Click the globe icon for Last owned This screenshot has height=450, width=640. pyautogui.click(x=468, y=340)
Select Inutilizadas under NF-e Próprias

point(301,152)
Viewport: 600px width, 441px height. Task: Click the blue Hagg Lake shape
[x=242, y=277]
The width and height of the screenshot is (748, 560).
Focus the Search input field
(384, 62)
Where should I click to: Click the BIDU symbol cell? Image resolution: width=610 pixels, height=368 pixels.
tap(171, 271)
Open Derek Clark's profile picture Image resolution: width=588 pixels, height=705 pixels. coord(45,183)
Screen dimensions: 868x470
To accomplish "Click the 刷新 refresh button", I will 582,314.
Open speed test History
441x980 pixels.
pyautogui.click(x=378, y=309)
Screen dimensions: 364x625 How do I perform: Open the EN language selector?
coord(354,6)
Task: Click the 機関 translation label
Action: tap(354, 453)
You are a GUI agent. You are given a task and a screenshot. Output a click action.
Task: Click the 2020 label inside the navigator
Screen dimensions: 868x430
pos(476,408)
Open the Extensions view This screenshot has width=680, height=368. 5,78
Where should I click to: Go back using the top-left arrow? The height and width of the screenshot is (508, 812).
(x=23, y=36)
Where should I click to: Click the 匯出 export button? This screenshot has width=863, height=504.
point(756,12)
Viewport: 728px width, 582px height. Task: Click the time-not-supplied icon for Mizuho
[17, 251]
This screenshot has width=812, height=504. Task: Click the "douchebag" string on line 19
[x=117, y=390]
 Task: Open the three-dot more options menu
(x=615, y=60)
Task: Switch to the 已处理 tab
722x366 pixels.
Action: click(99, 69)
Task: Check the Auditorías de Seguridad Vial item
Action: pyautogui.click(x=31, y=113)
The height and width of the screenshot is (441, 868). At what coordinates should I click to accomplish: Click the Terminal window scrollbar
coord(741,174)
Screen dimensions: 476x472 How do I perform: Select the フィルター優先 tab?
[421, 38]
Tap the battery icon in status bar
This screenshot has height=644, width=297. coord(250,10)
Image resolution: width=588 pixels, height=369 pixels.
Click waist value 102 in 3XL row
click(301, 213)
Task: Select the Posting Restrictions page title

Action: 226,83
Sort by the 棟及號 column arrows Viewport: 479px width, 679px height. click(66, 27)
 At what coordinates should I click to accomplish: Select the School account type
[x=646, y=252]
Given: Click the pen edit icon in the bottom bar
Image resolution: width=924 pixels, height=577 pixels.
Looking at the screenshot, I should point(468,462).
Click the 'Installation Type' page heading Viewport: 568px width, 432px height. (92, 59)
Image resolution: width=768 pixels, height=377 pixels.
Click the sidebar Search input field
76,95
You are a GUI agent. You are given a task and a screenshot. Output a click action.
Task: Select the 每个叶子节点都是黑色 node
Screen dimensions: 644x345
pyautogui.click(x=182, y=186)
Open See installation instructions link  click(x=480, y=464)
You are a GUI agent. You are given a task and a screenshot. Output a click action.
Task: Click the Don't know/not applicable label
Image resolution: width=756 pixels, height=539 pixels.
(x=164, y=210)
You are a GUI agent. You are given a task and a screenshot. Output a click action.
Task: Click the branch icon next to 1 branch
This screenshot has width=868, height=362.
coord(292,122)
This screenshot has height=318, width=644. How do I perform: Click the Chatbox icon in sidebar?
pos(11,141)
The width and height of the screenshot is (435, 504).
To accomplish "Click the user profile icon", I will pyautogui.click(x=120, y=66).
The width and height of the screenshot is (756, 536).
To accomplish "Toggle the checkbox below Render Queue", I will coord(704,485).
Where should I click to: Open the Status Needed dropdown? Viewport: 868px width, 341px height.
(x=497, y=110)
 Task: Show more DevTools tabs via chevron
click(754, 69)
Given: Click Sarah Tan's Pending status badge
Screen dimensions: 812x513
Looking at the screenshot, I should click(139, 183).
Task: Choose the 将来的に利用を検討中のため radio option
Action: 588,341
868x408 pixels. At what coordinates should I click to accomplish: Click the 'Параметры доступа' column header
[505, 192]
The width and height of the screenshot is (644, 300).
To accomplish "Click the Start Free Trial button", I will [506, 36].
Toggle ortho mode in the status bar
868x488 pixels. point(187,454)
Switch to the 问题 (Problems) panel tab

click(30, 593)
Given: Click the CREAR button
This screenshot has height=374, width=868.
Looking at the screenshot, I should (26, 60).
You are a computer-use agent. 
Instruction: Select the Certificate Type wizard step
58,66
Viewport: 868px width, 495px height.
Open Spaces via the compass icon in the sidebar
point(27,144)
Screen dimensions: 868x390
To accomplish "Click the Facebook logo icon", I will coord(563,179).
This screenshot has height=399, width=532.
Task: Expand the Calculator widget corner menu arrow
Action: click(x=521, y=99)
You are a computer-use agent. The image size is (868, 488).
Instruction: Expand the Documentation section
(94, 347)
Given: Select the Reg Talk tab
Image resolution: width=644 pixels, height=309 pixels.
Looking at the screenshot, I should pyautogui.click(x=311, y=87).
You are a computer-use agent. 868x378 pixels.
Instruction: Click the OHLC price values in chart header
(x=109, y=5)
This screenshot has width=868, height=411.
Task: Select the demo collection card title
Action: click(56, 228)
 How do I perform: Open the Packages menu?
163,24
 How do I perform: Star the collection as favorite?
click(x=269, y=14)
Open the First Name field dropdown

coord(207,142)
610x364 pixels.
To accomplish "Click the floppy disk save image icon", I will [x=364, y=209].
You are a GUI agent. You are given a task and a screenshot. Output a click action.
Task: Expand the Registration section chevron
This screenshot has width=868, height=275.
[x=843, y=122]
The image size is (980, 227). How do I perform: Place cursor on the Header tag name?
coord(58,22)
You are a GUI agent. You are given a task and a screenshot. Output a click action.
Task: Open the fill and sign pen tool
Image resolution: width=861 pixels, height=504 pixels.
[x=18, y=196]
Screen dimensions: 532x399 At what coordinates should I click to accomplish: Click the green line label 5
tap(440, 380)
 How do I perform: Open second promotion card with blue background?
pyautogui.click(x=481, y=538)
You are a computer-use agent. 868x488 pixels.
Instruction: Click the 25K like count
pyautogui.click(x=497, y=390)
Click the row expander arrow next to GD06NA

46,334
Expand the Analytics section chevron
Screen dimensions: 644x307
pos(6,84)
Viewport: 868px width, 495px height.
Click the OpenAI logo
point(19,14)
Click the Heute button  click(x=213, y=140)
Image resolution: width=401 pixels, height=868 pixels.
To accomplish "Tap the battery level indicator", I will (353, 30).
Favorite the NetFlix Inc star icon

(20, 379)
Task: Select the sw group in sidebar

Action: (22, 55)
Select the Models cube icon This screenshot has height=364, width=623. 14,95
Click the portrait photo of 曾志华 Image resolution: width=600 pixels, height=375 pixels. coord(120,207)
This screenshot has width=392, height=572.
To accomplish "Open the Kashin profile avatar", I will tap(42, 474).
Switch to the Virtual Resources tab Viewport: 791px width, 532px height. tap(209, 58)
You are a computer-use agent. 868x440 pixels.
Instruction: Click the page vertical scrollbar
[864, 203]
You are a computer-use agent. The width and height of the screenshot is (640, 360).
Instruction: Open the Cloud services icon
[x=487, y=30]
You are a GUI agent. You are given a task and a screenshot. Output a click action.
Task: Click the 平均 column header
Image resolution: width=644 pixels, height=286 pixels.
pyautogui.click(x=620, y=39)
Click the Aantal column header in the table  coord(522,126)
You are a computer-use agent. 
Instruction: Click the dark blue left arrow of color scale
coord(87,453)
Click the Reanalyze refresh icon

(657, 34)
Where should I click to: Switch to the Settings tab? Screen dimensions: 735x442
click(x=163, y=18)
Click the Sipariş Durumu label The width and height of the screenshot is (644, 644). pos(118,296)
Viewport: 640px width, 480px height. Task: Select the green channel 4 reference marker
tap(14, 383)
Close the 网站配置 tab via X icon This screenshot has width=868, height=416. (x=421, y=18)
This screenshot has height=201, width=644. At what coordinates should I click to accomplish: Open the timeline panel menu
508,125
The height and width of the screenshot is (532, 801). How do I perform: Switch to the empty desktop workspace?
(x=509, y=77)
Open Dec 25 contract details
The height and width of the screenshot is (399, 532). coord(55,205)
+++
▸ **Action item**:
Starting at the line that contains "The height and width of the screenshot is (532, 801).", return every line through the last one above, exactly as written.

▸ **Solution to this exercise**:
The height and width of the screenshot is (532, 801). How do I perform: Switch to the empty desktop workspace?
(x=509, y=77)
Open Dec 25 contract details
The height and width of the screenshot is (399, 532). coord(55,205)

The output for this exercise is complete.